La fourmi rouge d'Emilie Chazerand avait été mon coup de coeur de 2017. J'avais ri, mais j'avais ri ! J'avais ensuite écrit une assez longue chronique ponctuée de nombreuses citations. Bon là, je suis bien partie pour faire la même chose... Désolée ! (Mais c'est aussi mon premier article du blog de l'année :-)
Falalalala est arrivé en cette fin d'année 2019, comme un cadeau un peu en avance mais que étonnamment j'ai mis du temps à déballer. En effet, ce roman est resté en attente m'appelant de son chant entêtant, de sa couverture rouge, posé sur ma table de chevet. J'attendais le bon moment pour le commencer et le savourer.
Et puis voilà. C'est fait. C'est fini. Malgré plus de 500 pages passées en leur compagnie, j'ai trouvé ce moment avec l'étonnante famille Tannebaum bien trop court. Oh oui, bien trop court.
Et ma chronique ne va pas suffire pour vous dire tout le bien que j'ai pensé de ce roman qui ne ressemble à aucun autre. Et là encore, j'ai souri, j'ai ricané et j'ai aussi un peu pleuré parce qu'Emilie Chazerand, c'est ça : le rire et l'émotion tout emmêlés.
Et sans surprise, c'est un coup de coeur !
On pourrait vous dire que ce roman est un véritable réservoir d'histoires folles, belles, humaines, hilarantes, bouleversantes, un conte d'aujourd'hui qui vous arrachera des torrents de fous rires et de larmes... mais on va se contenter de chanter que ce roman est FALALALA-LESQUE !
L'histoire :
Chez les Tannenbaum, on est petit.
Trois générations d'achodondroplases, soit sept naines, gèrent Tannenland, le paradis des êtres miniatures.
Deuxième curiosité alsacienne après la cathédrale de Strasbourg, cette famille n'a rien d'ordinaire.

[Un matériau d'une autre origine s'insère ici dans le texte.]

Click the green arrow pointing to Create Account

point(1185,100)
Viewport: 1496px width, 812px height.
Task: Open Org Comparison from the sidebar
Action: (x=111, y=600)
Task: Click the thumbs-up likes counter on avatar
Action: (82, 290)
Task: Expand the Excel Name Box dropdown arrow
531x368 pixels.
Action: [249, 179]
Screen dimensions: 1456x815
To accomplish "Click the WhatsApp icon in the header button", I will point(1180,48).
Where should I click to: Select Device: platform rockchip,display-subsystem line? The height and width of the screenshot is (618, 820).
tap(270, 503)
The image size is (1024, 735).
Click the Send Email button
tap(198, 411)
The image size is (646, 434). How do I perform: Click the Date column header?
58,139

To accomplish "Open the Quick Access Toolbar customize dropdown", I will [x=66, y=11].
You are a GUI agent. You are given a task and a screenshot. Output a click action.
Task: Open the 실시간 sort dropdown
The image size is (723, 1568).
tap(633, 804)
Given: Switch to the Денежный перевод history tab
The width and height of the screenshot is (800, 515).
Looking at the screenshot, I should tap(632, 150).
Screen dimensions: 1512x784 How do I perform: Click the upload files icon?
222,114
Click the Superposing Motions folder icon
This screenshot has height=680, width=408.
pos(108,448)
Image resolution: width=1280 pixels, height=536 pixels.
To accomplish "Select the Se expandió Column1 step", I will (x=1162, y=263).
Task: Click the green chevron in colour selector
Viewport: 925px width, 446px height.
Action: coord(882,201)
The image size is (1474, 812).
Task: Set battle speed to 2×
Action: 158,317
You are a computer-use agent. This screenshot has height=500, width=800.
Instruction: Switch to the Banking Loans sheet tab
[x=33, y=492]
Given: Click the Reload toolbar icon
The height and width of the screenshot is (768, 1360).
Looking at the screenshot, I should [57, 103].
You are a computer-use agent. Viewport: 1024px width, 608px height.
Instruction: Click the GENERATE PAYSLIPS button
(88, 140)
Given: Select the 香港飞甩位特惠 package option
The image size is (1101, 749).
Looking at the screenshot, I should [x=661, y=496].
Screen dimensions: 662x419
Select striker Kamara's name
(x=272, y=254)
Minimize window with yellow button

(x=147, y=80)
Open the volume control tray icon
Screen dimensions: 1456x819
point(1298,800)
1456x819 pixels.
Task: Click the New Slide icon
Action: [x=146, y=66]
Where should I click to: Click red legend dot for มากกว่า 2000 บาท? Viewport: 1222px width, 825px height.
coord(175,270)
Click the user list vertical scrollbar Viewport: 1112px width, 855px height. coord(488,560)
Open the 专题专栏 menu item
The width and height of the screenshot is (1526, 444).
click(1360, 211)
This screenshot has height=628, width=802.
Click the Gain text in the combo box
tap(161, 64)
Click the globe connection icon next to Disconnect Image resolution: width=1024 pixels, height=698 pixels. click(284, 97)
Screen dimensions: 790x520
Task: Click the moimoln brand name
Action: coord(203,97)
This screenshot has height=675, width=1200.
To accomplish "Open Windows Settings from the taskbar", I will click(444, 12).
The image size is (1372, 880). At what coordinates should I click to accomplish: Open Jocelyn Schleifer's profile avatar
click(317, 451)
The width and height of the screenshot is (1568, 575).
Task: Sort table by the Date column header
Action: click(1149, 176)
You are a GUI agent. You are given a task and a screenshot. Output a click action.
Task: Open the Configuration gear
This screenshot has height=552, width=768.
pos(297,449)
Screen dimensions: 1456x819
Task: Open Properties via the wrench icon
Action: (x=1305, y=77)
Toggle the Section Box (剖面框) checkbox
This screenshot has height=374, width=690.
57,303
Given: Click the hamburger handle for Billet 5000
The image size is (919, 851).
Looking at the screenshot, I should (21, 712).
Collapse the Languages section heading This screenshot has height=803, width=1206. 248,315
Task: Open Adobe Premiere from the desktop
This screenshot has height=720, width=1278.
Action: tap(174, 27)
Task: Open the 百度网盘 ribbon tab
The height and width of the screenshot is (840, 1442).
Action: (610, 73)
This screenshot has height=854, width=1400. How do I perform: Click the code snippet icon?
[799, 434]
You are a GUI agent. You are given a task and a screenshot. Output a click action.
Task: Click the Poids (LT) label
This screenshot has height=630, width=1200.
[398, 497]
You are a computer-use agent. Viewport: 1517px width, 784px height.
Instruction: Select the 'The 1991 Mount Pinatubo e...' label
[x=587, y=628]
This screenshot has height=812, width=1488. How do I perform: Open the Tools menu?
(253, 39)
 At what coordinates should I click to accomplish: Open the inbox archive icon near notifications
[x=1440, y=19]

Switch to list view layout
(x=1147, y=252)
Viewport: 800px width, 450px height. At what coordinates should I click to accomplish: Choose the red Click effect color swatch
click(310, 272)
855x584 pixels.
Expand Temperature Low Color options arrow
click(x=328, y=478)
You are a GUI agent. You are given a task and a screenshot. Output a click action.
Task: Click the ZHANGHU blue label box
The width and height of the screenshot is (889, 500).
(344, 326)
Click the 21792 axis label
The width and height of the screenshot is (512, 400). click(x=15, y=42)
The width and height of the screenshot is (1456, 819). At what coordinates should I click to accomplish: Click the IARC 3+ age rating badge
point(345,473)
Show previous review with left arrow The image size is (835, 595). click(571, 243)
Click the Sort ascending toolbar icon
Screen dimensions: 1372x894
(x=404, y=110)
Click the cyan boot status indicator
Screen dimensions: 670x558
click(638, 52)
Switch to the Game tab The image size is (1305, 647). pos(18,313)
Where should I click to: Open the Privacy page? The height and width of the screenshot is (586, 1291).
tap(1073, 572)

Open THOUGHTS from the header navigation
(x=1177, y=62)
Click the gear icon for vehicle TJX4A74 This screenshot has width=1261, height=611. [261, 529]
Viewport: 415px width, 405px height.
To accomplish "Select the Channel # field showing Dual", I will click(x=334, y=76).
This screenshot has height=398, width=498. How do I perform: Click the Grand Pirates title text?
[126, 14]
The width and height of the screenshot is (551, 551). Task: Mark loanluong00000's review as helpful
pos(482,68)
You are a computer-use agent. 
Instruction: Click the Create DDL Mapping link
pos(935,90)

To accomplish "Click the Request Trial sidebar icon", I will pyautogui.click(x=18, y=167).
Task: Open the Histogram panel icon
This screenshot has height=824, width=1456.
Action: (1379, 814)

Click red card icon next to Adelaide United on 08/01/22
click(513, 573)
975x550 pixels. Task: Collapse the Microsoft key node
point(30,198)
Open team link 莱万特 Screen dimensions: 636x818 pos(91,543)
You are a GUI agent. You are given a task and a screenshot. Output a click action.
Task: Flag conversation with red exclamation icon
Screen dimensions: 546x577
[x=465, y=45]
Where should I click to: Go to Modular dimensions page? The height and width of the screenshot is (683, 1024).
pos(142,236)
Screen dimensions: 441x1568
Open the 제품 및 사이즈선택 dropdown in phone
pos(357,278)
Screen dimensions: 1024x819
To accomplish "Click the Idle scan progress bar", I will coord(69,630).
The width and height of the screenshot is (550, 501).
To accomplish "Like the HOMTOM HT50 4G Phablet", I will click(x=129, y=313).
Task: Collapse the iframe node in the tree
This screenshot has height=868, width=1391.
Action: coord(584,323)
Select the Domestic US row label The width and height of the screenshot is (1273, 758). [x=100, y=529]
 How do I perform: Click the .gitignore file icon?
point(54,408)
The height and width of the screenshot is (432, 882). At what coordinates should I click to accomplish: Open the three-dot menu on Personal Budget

Sauf peut-être Richard, 19 ans, le seul garçon de la tribu. Le seul grand, aussi...
Emilie Chazerand ose tout. Elle a une façon de s'exprimer qui, quoi qu'elle décrive, me fait clairement beaucoup rire (je vous invite à la suivre sur Facebook). Ici, et comme toujours, elle se permet des blagues "limite limite" (mais tellement drôles) notamment sur des sujets qui font débat (religion, racisme, immigration...) au milieu des histoires d'une famille pas comme les autres (mais chez qui on aimerait venir passer quelques jours) coincée entre modernité et tradition et le tout sur un air de Noël perpétuel.
Falalalala, falalalalala...
Vous ne me croyez pas?
Avez-vous déjà lu un roman qui arrive à parler de Damas mais aussi d'Hervé Vilard, d'achondroplasie, mais aussi du syndrome de Brugada, de Dominique Rizet, de bredele et de space cake et où le coeur de chacun a un petit nom (Quentin pour celui de Ludovika) ? Honnêtement, moi non. Mais Emilie Chazerand, c'est ça. L'absurde, le fou, l'incroyable qui au final permettent de dire beaucoup, de dénoncer (je sais qu'elle ne fait pas ça pour ça), de faire comprendre, d'ouvrir l'esprit et de relativiser. Et en plus, j'ai encore relevé une foutitude de passages que je vais me faire un plaisir de relire à l'occasion, quand mon moral sera en peu en berne.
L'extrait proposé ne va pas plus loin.